__Task__
In the data below, find each line carrying the string "screenshot" and copy it out.

START Material provided

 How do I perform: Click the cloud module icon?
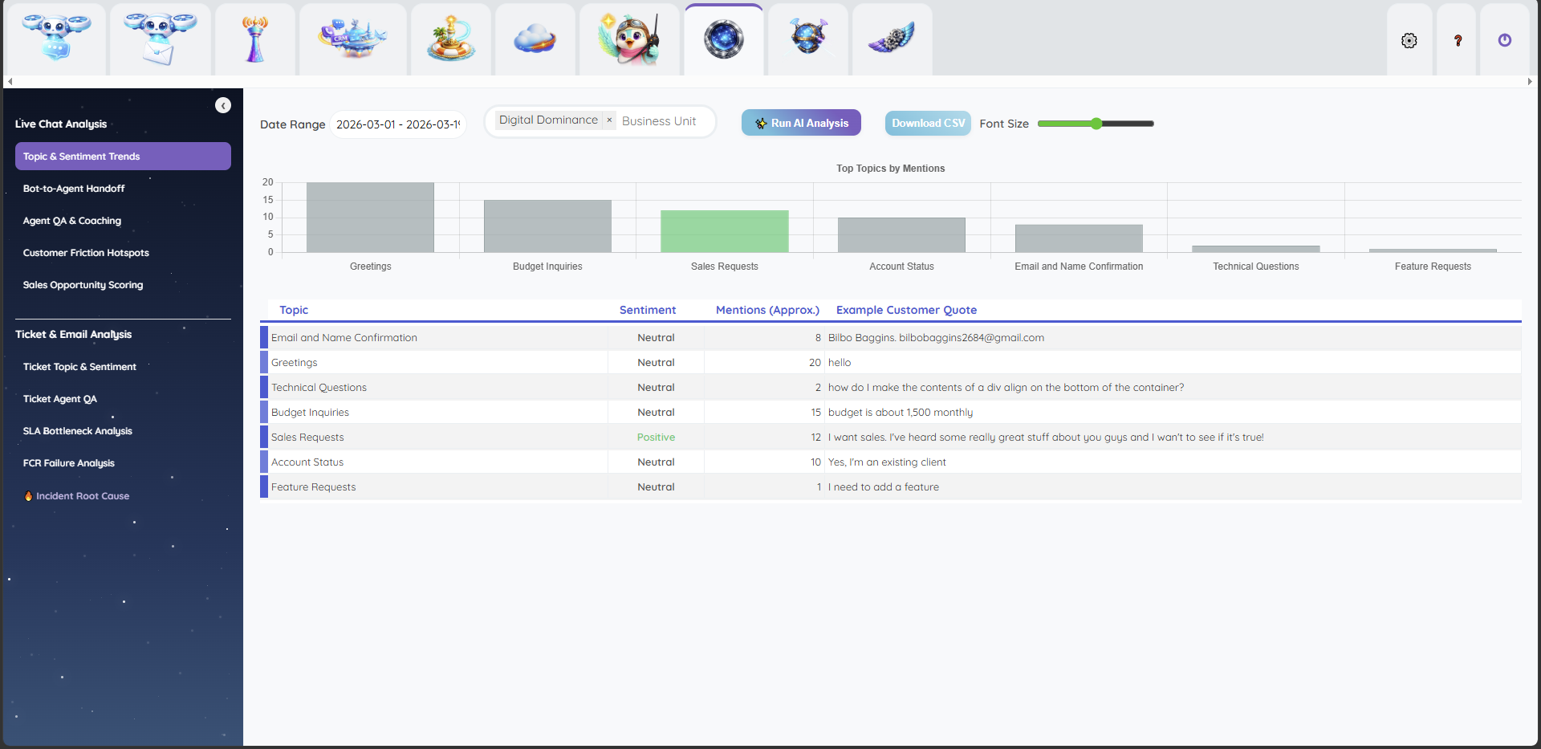535,39
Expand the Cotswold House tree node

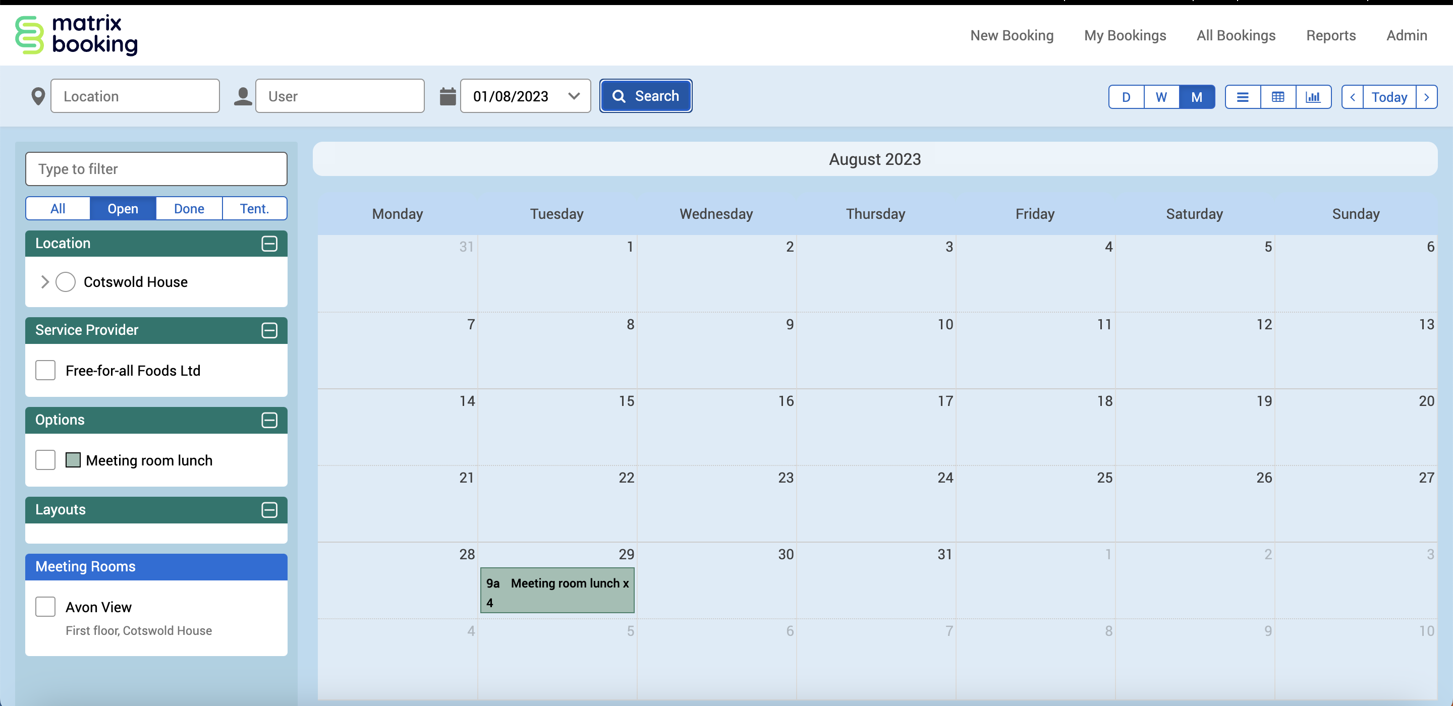45,282
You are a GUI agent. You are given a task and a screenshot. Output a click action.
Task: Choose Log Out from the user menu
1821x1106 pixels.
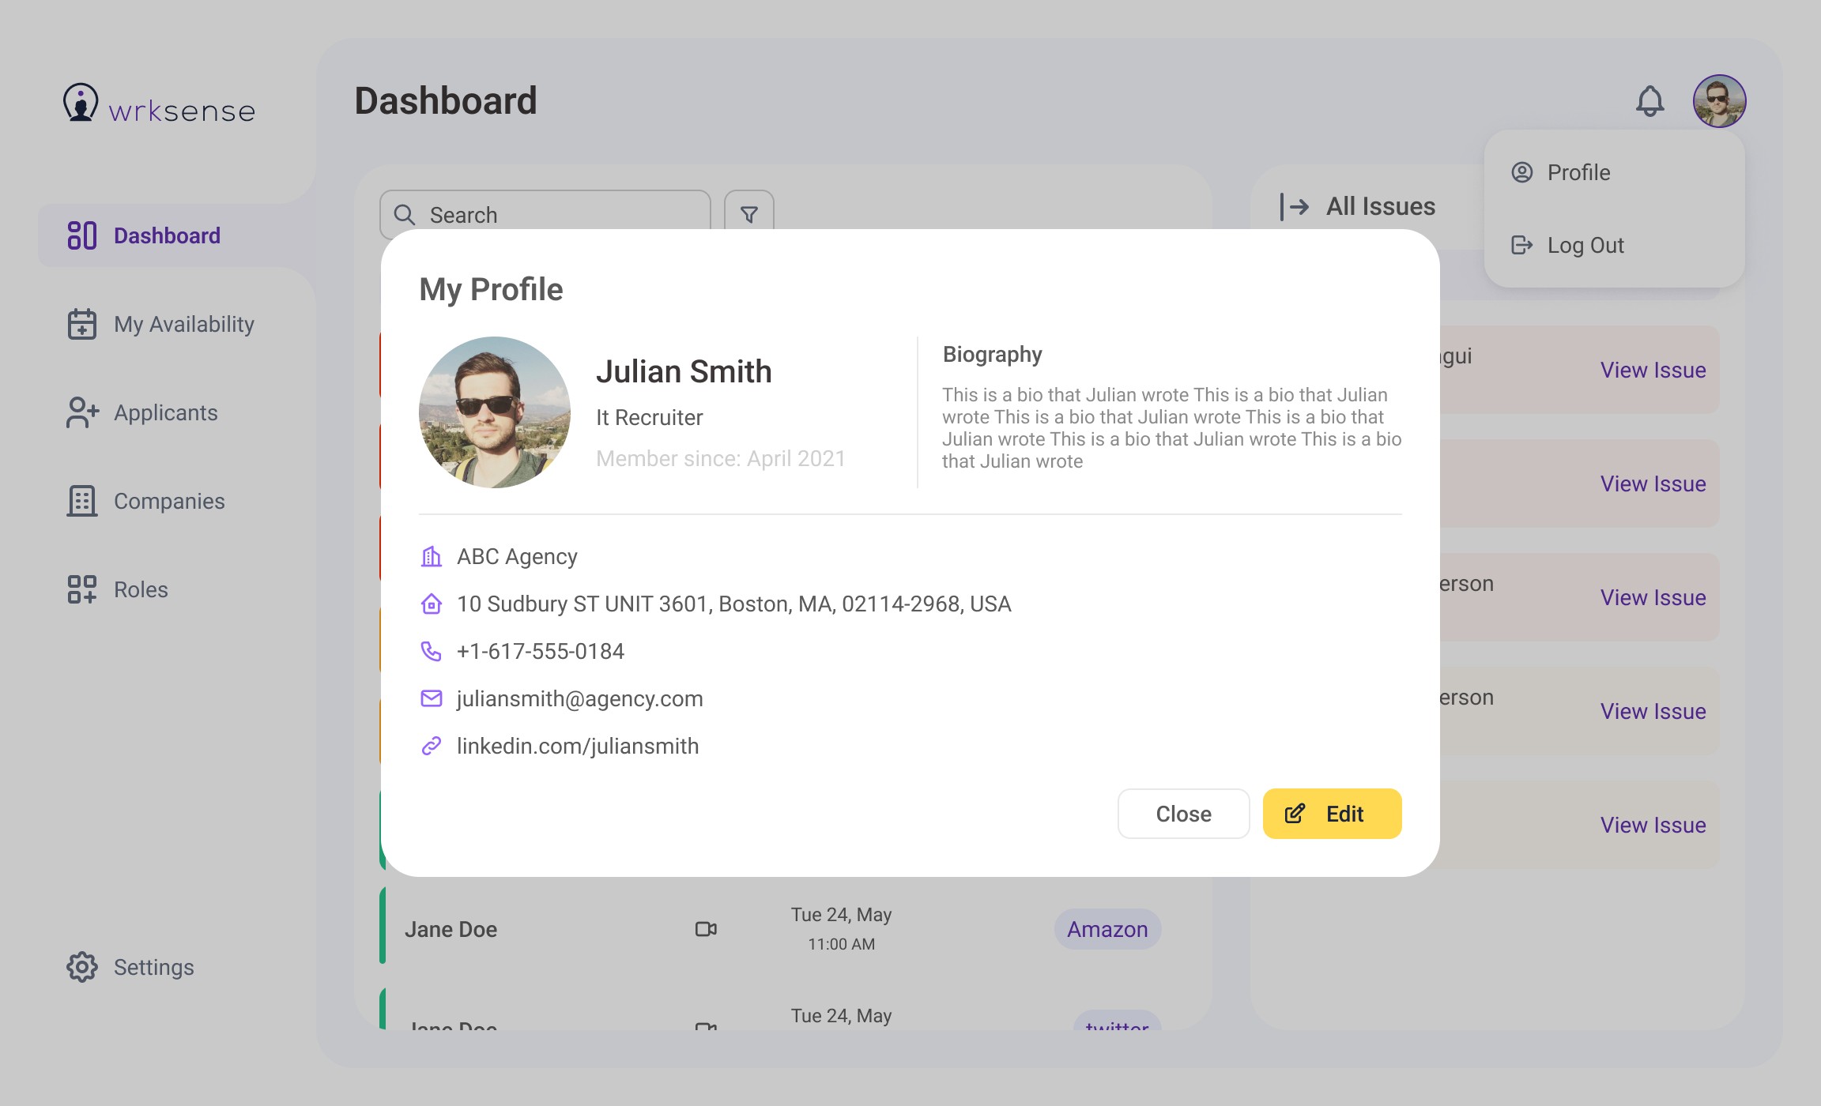pyautogui.click(x=1585, y=245)
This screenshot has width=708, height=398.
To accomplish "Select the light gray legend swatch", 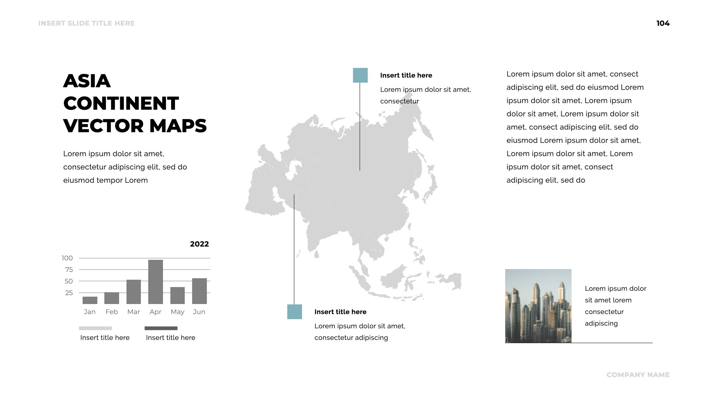I will [95, 328].
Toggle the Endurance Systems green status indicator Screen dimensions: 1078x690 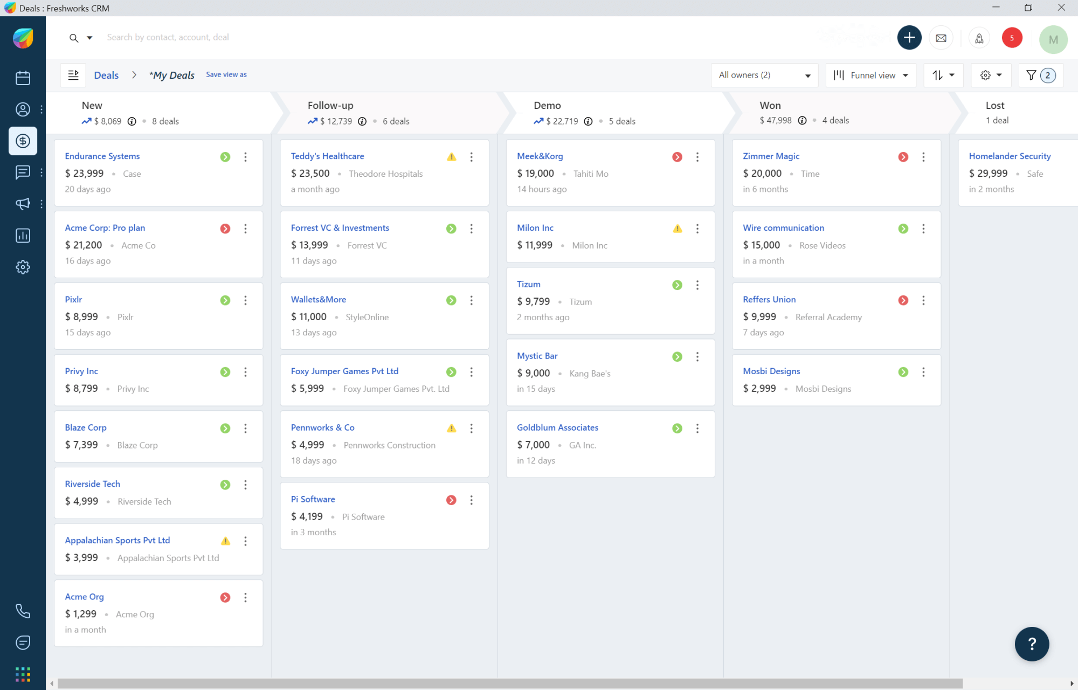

END Material provided

__Solution to this problem__
You are a GUI agent. You are given a task and a screenshot. Output a click action.
This screenshot has width=708, height=398.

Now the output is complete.